Source material:

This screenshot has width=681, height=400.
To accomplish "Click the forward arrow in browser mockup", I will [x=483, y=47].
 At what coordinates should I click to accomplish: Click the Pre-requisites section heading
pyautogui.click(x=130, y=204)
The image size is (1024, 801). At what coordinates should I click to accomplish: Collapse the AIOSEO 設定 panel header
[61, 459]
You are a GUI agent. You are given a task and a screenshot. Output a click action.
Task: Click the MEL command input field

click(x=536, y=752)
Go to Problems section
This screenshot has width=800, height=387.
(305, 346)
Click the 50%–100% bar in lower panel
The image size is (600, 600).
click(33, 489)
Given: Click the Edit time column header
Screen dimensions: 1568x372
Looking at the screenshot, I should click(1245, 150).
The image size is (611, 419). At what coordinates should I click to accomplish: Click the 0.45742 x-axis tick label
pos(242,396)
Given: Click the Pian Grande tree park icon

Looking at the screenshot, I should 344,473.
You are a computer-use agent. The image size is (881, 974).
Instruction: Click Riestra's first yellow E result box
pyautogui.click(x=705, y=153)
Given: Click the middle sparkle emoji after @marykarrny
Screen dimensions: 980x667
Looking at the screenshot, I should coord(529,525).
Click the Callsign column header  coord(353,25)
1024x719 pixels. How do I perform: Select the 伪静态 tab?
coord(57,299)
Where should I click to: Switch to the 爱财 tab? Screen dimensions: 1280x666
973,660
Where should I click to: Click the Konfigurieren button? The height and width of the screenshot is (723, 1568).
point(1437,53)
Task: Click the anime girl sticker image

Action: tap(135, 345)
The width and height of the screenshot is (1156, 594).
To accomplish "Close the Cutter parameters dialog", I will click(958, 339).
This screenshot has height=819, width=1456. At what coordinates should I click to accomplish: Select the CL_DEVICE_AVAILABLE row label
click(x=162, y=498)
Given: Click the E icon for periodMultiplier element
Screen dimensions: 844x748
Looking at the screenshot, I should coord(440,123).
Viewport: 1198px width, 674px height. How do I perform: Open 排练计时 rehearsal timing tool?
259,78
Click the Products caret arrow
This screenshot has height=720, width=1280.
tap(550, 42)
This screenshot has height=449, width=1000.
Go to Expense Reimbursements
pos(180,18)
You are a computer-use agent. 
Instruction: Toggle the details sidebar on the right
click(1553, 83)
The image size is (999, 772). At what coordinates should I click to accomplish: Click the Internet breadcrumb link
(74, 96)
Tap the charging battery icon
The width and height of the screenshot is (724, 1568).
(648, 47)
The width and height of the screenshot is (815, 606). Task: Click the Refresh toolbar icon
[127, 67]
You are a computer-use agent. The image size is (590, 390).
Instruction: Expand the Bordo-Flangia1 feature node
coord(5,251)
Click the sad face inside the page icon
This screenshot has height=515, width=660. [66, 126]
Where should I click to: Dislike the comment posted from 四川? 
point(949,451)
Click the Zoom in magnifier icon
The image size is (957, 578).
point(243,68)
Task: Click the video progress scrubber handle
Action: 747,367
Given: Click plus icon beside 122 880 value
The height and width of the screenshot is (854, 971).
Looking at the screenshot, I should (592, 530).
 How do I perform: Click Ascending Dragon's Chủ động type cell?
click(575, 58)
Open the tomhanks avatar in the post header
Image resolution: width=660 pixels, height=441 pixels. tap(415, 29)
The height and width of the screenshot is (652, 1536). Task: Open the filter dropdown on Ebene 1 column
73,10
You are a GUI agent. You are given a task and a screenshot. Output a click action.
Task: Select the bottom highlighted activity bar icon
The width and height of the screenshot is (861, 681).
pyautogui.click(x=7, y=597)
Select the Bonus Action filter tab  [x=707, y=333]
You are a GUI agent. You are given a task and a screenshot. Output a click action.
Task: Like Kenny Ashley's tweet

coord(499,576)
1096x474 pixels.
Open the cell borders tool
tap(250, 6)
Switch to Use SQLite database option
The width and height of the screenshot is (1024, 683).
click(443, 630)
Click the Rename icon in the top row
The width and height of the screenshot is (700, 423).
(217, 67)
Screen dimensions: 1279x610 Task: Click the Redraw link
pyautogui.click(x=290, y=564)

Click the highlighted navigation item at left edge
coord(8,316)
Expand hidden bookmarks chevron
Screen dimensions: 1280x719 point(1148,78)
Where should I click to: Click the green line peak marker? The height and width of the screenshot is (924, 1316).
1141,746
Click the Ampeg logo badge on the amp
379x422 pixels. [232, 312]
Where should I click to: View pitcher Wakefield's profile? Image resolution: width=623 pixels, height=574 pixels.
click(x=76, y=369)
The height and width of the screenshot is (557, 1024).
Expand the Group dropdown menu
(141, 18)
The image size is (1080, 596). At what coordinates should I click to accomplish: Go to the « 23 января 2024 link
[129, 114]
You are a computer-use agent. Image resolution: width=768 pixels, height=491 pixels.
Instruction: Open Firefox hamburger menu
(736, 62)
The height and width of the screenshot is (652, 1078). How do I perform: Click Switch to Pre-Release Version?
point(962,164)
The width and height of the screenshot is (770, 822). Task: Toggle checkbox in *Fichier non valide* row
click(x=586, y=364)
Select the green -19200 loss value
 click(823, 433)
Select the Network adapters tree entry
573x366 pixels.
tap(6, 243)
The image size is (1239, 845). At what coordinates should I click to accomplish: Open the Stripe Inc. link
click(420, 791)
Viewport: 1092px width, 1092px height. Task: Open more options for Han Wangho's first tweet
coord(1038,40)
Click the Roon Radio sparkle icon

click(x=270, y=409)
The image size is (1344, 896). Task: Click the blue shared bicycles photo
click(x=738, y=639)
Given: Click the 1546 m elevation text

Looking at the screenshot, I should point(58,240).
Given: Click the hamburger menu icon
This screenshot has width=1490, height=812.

Work request:
Among the entries, how many lines include the word "computer"? Give only the number.

Response area:
4